Customer segmentation is a common marketing tactic to help businesses effectively engage with its intended audience. People buy from people they relate to, so you need to structure your content with this in mind. A great eLearning course is only great for people who want it, after all. Even if it’s a required in-company course that you’re creating, the outcomes will be determined on how well you connect with your users.
Let’s assume you are building a hobby photography course for beginners. Who would your target customer be? If you think “people who don’t know anything about photography” then you are thinking too broadly. You need to really understand more about your audience so that the content is directly useful. Here’s an example of two learner personas to explain why.
Max and Wayne
Meet Max. He’s a 20-year- old university student who is living in a big city. He lives with his friends, goes out at the weekend and works as a part-time bartender. He’s interested in photography, but he doesn’t have a lot of free time and has a low budget. He saves up his student loan and likes to go to European festivals in the summer. As a millennial, he’s extremely computer literate.
Now meet Wayne. Wayne is 45 years old and lives in a village with his wife and two young children. He works hard as an IT manager, earning a good income and a nice house. On Saturday afternoons Wayne likes to go to his home office for a few hours and enjoy his hobbies, such as playing guitar. Recently he’s decided he would like to give photography a try. Thanks to his job he’s quite computer literate, but more so with business systems. He wouldn’t know where to start with programmes such as Photoshop.
While both of these individuals are beginners in photography, their interests and capabilities are very different. Max would like to learn how to get good photos on his trips away every year so that he can upload them to Instagram. As he lives in a city, he will likely start taking photos of urban landscapes and cool street art. He has a little bit of time most days to do a photography course, so he’d need short and concise lessons. He would probably prefer to complete a course via a mobile device and would like to know about low-mid range cameras that don’t require lots of additional equipment.
Wayne, on the other hand, has the budget for an expensive quality camera and would not be phased by needing to purchase additional products. He will want longer, focused sessions because he will commit a few hours every Saturday. As a family man, he’ll want to take good portraits of his wife and children, and maybe of wildlife or nature around his local area.
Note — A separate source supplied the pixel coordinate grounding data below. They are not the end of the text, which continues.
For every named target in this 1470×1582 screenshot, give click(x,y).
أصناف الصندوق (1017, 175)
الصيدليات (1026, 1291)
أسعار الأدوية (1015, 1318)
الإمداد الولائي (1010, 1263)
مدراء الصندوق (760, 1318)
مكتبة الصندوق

Everything from the colour theme to the structure of the course would vary between these two individuals. Being able to engage both with the same content would be near impossible, and trying to accommodate both would actually accommodate neither for being too broad and not relatable. The more you can find out about your user group, the better. If you are focusing on a specific employee group for example, find out about their knowledge gaps, average age, and preferred learning style.
Something interesting will happen when you can visualise your customer, too. The quality of your content will improve, and you’ll write and speak more naturally. Getting into the flow of talking to a real person will give you a clear and focused tone. It can be incredibly intimidating creating a course for the whole internet, but miles easier for a person.